His feature debut "Barking Dogs Never Bite" came out in 2000. Although the social satire was Bong's first and only box office disaster, it came at a time when directors and producers were being given more autonomy as the so-called "new Korean cinema" was born. All of his major Korean directorial rivals, with the exceptions of Park Chan-wook and Na Hong-jin, made their debuts between 1996 and 2000.
Like Park and fellow director Kim Jee-woon, Bong approached social issues differently from his predecessors, placing more emphasis on experimenting with genre. Changes in the industry in the 1990s that ushered in the "planned film" -- a production system that puts more emphasis on planning -- gave these filmmakers more creative control and bore further fruit.
Film financing also saw significant changes during this decade as the chaebol, the country's large family-led conglomerates, injected significant cash into the industry. New opportunities in film education, such as postgraduate programs at the Korean Academy of Film Arts, provided filmmakers like Bong with a training ground in which to learn their craft.
Bong's widely admired "Memories of Murder," set in the 1980s, was released the same year as Park's "Oldboy," Kim's "A Tale of Two Sisters," Jang Joon-hwan's "Save the Green Planet" and Im Sang-soo's "A Good Lawyer's Wife."
Bong is well-versed in world cinema and has been influenced by renowned directors such as Alfred Hitchcock. His "Mother" (2009) is an ingenious spin on the Norman Bates/mother relationship from Hitchcock's iconic slasher film "Psycho."
Bong's monster film "The Host" (2006) is a compelling example of a localized blockbuster. Unlike film industries in many countries, South Korean filmmakers have sought to emulate the Hollywood blockbuster formula while tailoring it to local audiences. This has proved a successful strategy and a key factor in the industry's retention of a 50% local market share.

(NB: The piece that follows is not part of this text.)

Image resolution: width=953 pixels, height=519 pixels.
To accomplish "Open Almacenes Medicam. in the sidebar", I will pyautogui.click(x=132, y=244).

Bong's sci-fi blockbuster "Snowpiercer" (2013), his first English-language film, hit screens in the same year as Park's "Stoker" and Kim's "The Last Stand." Funded by a South Korean studio, the timing was significant, coming as the local film industry looked to overseas markets to secure growth, principally from China, Southeast Asia and North America.

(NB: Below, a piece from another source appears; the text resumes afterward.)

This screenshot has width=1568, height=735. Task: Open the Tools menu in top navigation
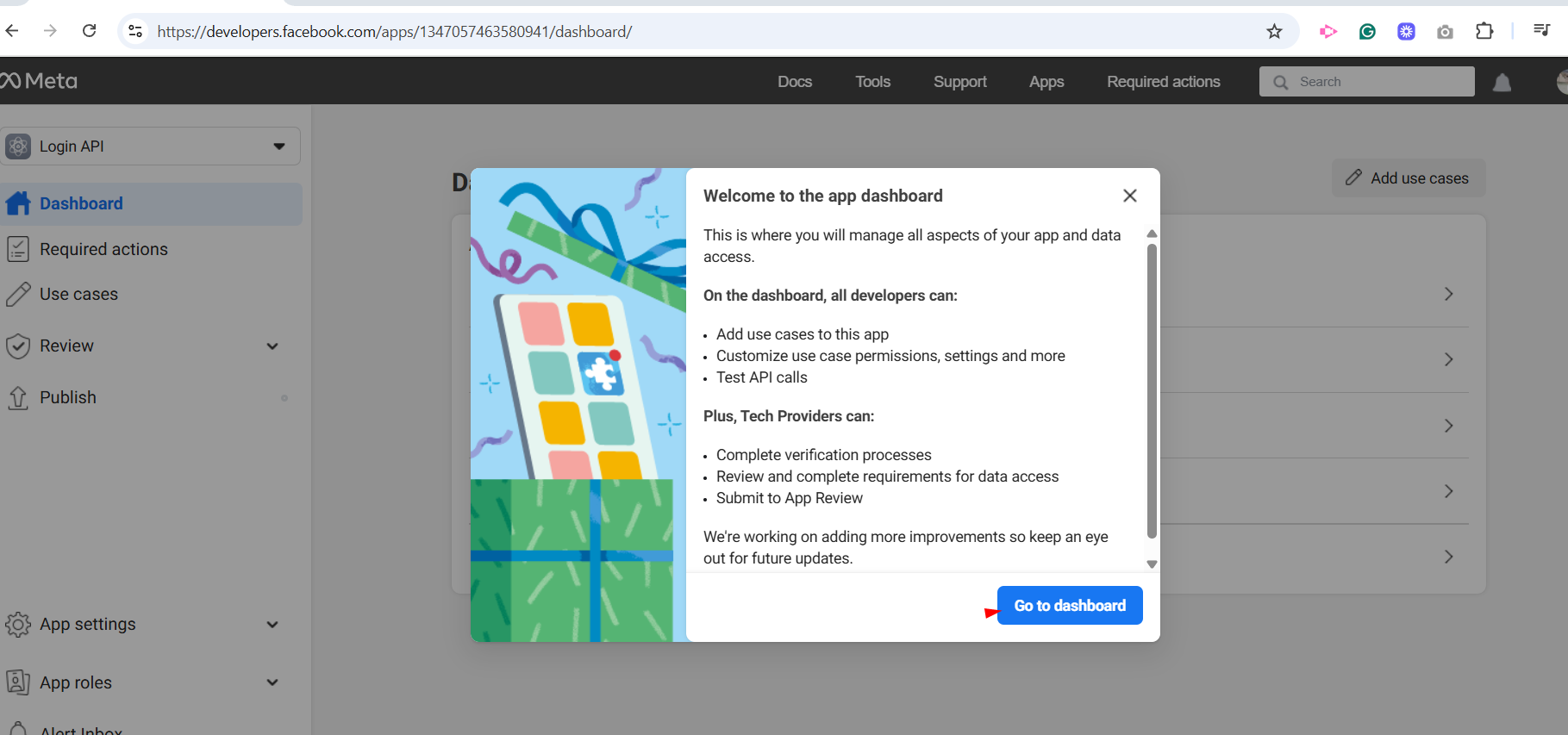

South Korea boasts the fifth-biggest film industry in the world, with 226.7 million tickets sold in 2019, but further domestic revenue growth looks difficult without ticket price rises. With relatively low ticket prices, South Koreans see an average of 4.4 films per year, among the world's highest filmgoing rates.
"Okja" (2017) underscored how Bong is at the forefront of changes in the industry. The film was Netflix's first major Korean production before opening an office in Seoul. With two English-language projects garnering critical affection on the global stage, Bong was in an enviable position ahead of the launch of "Parasite," with a high international profile and a tangible appetite among cinephiles.
Coming as the industry celebrated its centenary, the Palm d'Or felt like a celebration gift. However, the success of "Parasite" also highlights how reliant the industry is on its established directors. As local studios seek to exert greater creative control, it may be difficult for younger filmmakers to replicate Bong's success.
His generation emerged from a unique set of circumstances. Born in the 1960s, he and his peers went to university in South Korea's politically tumultuous 1980s and entered the film industry as it underwent widespread changes in the following decade.
"Parasite" demonstrates how far South Korean cinema has come, and any successes in the Oscars will rightly be celebrated as a triumph for the industry. The challenge will be how to take it further.